Stock trading in the United States has experienced an unusual spike in the traders’ population for the first time this year. This growth spike of people coming into stock trading for the first time in their lives is one of the many reactions that has followed the sudden shock of the COVID 19 pandemic that hit the nation. Several people have sought solace in stock trading through economic worries, and this interesting change is worth discussing.
Many have lost their jobs and their livelihood to the economic meltdown influenced by the United States’ pandemic outbreak. Losing the insurance that comes from a pay-check and steady income can make one search for alternative sources of income that are relatively sustainable. Investing in stocks of companies doing great with good dividends after the March stock market crash seemed like the sure bet for investors, and many took it.
It might be quite surprising that stocks are doing very well despite spikes in coronavirus cases having a negative impact on many parts of the economy. Unlike most other businesses that require you to be out there exposed to the virus, stock trading has your money working and yielding income for you while you stay indoors. It appeared to be the solution for the times, and people are cashing in big on it.
Trading stocks is as easy as having a mobile phone or a personal computer requiring little capital resources when using margin or options and seemingly little working knowledge as long as the stock market is rising. Various applications are available for stock traders; an example is the Robinhood application. These applications are almost always free-to-use trading apps with which users can trade stocks and cryptocurrency. Here for example is one new trader explaining how to start out using Robinhoo with a small amount of money with options.
After the first wave of the pandemic hit and the prediction of a second wave, analyses were made regarding the nation’s economy. Different economists projected various outcomes while most felt it would take a lot to bring the economy back on its feet. The protests that were staged nationwide after the first wave of the virus outbreak just made most experts almost sure the economy would be badly hit.
It is still a mystery to most analysts how the economy has responded, unlike it was predicted. Investing in the stock market and the way it has bloomed has contributed greatly to helping the economy. Even with the economic meltdown, people found ways to fund their trading accounts, and stimulus checks received did come in handy.
While the stock markets might have been booming and trading became the center of attention for a stable source of income, the question on the mouths of many is how sustainable this can be. With the hard work being put into fighting coronavirus, a vaccine is expected soonest, and people can resume in-person duties and work. What impact will these changes have on stock trading, and how can traders prepare for this shock?

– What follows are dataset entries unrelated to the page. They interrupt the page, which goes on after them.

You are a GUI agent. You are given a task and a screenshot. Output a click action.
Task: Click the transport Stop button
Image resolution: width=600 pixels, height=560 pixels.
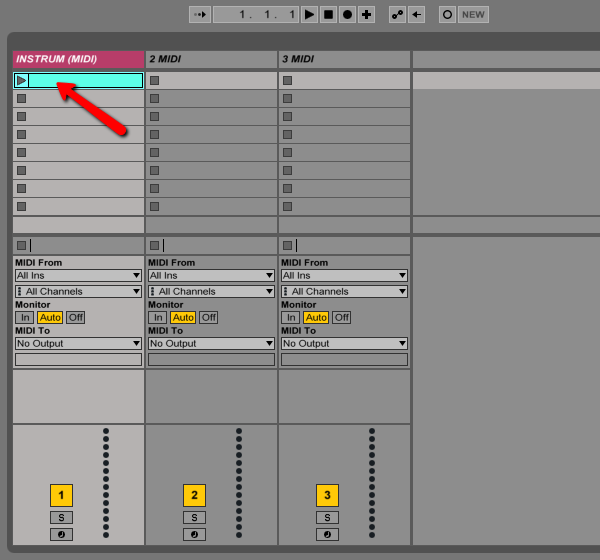pyautogui.click(x=328, y=15)
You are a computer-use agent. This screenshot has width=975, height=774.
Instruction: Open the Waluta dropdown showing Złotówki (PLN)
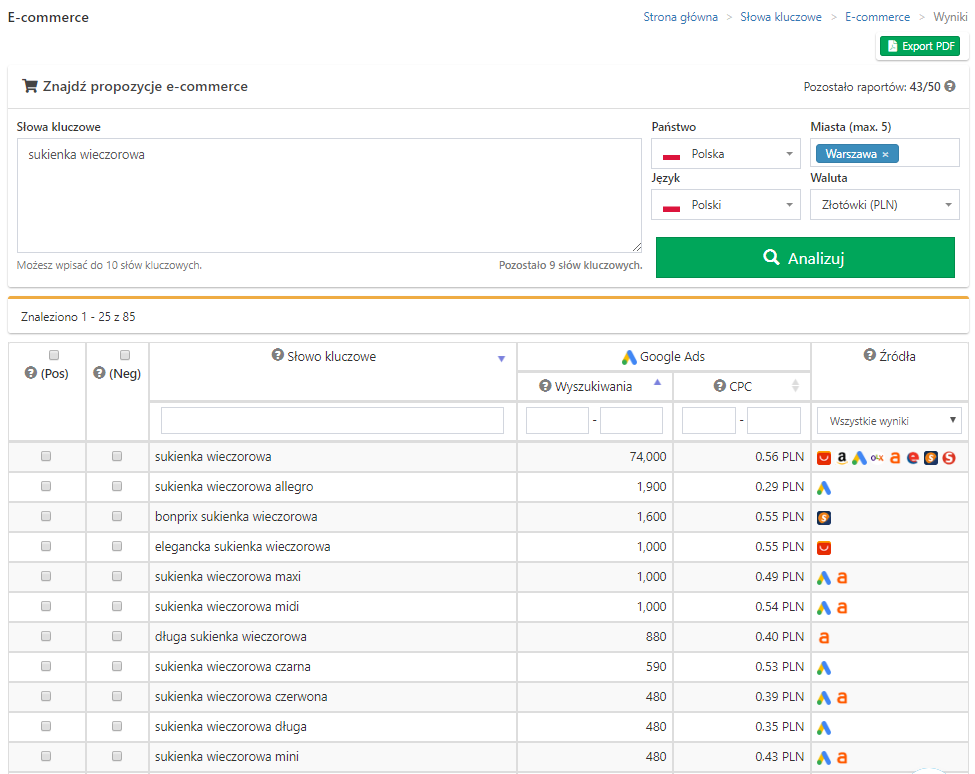[x=884, y=205]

Jeff Saut recently aired his opinion on the current economy. He said, “The economy is doing a lot better than most of the economists think. I think the economics are going to come out strong, I think earnings are going to do better than most people think. People are woefully under-invested. There’s $5 trillion in money market funds — in money market funds! So, you know, I think the markets are going up. I think they’re going up a lot more than people think. I think, you know, we may stall here for a while into the fall, into September, October, November, but I think you’re going to get a rocket ship coming in the fall of this year.”

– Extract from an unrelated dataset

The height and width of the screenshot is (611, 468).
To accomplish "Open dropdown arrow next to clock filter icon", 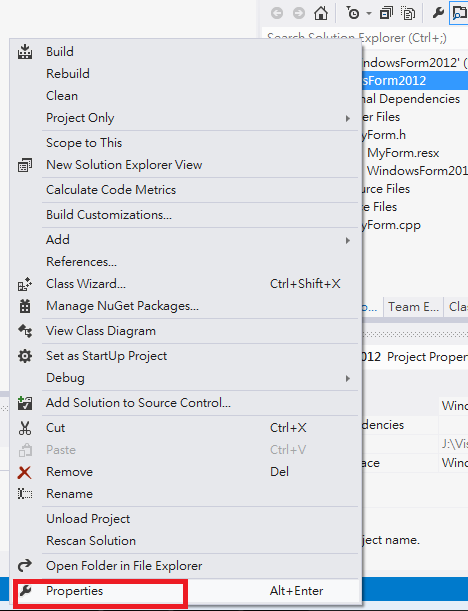I will tap(369, 14).
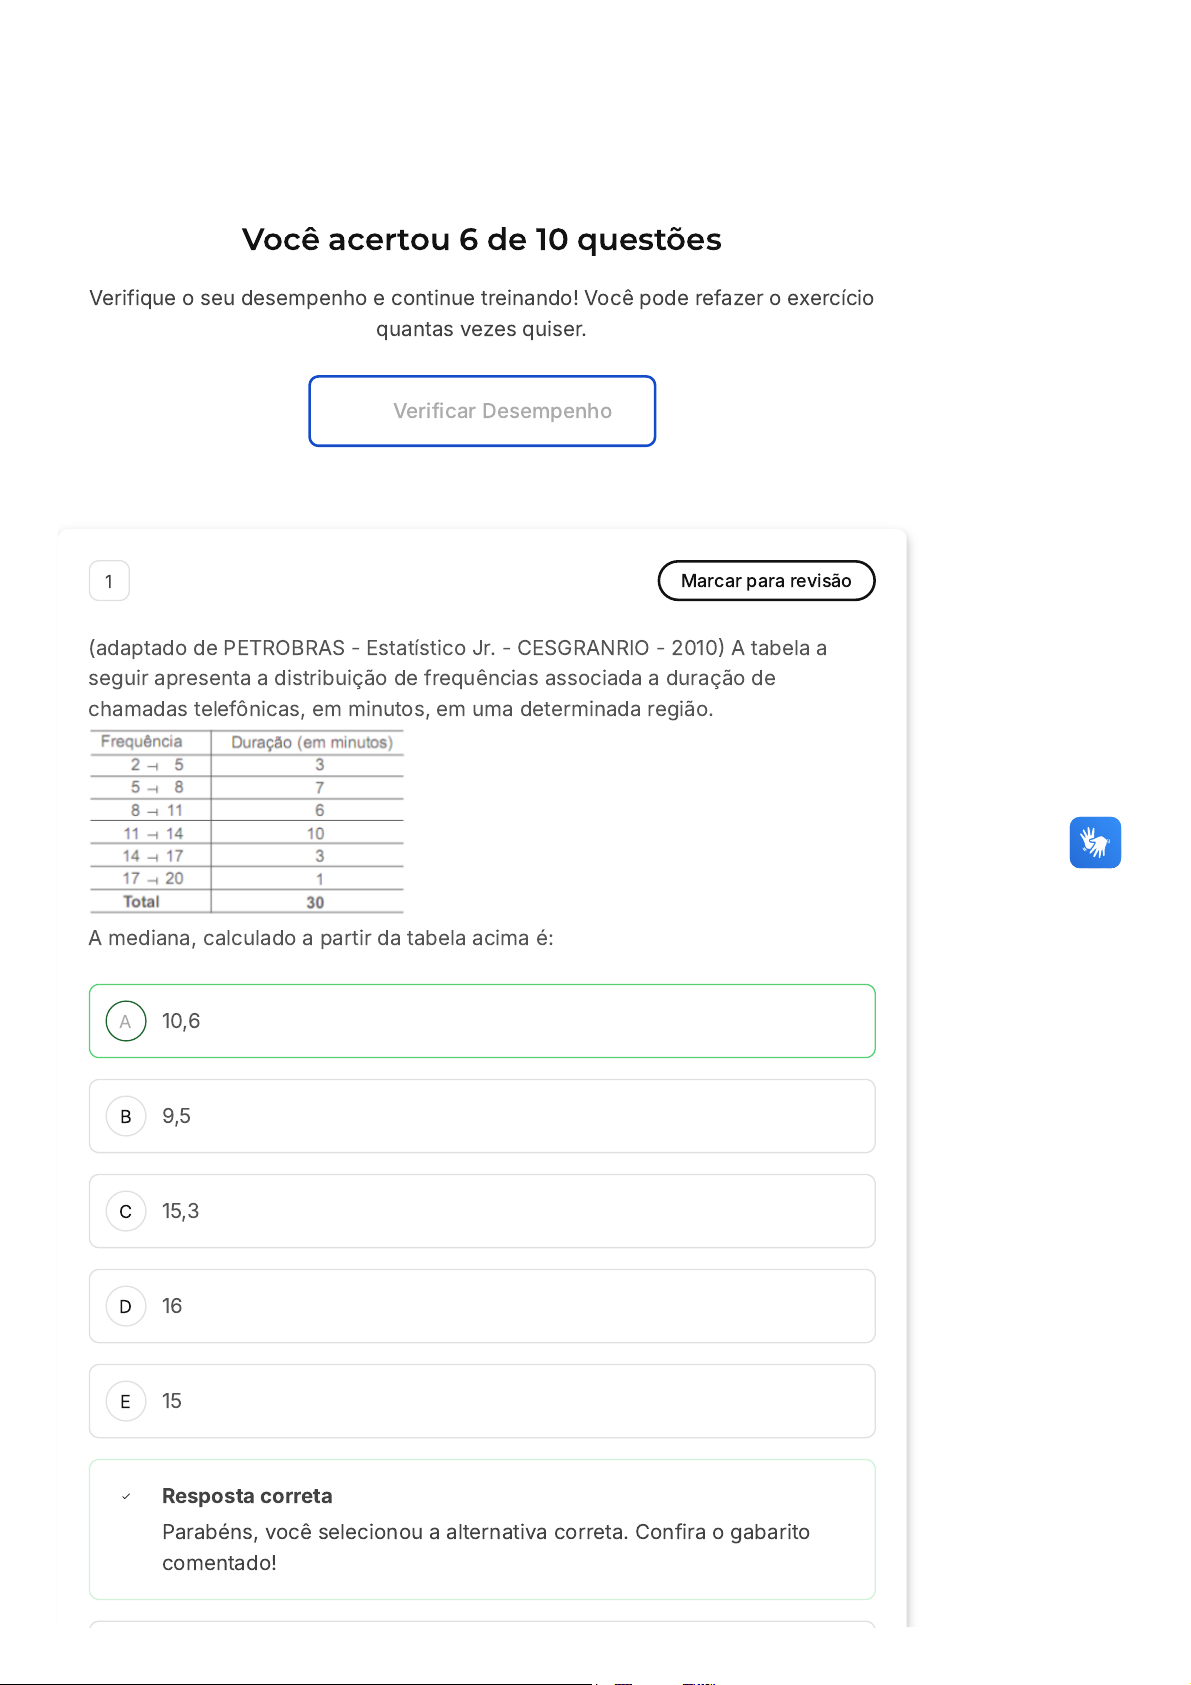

While commending how good stock trading has gone, the expert and many others are cautioning on a slip during the fall. However, Jeff believes the market space isn’t maximized enough, and a huge amount of people are not investing as they ought to. This view might be the cue for every potential investor out there.
A great stock market and rise in traders might not equal a great economy and most experts agree that there might be a tug-of-war following the second wave of coronavirus. However, considering that stock trading is technology-driven, the economy might reap out of this one. Considerable preparations are being made, and another hit on the economy will not be as unexpected as the first.
Some experts like Thomas Michaud, CEO, and president at KBW, laid out hat he was watching out for bank earnings, predicting loan losses. There is also the category of experts who believe that the economy might still go down a steep slope, irrespective of stock markets’ success. They think that the sharp increase in stock trading might not be reliable once activities resume fully.
While predictions might not entirely return true as we have noticed earlier this year, they help guide our decisions. Increasing stock traders might currently appear positive on the stock market, but the long term effects are solely dependent on stronger economic factors that might surface in recent times.